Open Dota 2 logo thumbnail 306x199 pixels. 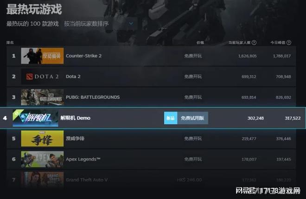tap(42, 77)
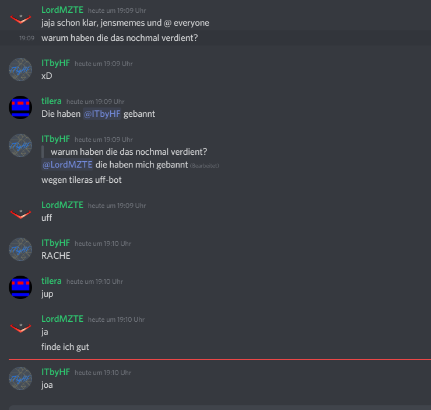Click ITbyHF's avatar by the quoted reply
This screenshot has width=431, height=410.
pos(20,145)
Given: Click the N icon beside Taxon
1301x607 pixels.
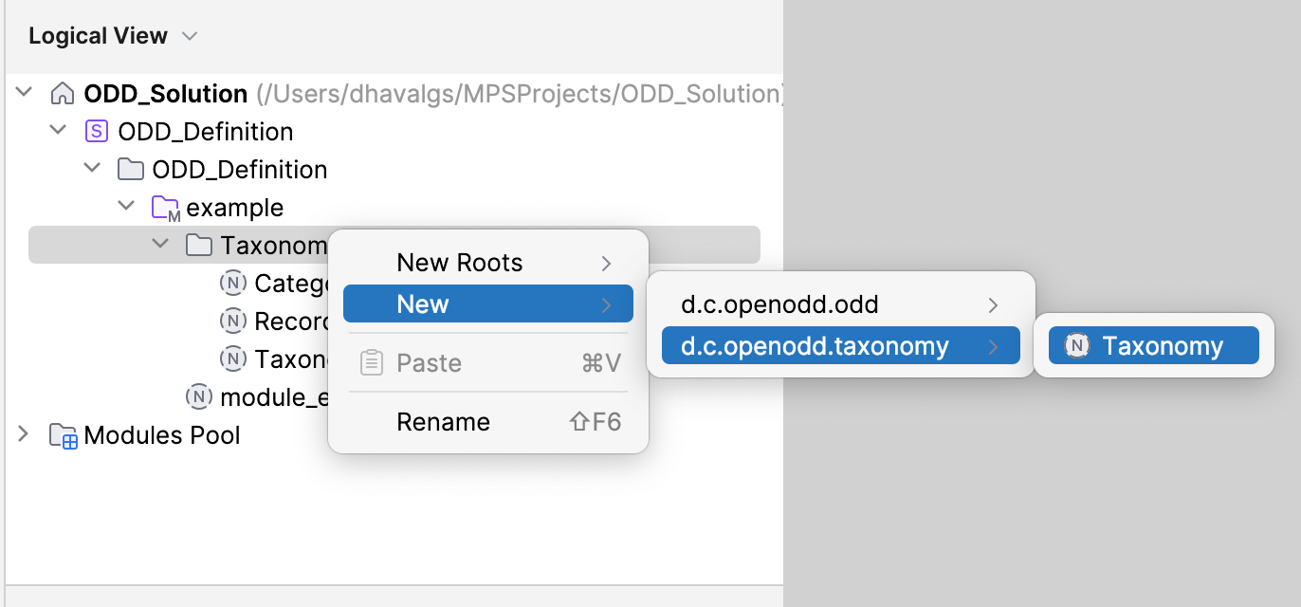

--

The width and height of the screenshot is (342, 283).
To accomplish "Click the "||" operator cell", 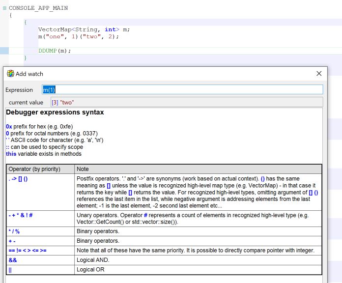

--

One stretch of the lines above is wanted, from the line that contains "Given: Click the N icon beside Taxon" through the line that contains "1301x607 pixels.". Output it exactly.

- Solution to the exercise
Given: Click the N icon beside Taxon
1301x607 pixels.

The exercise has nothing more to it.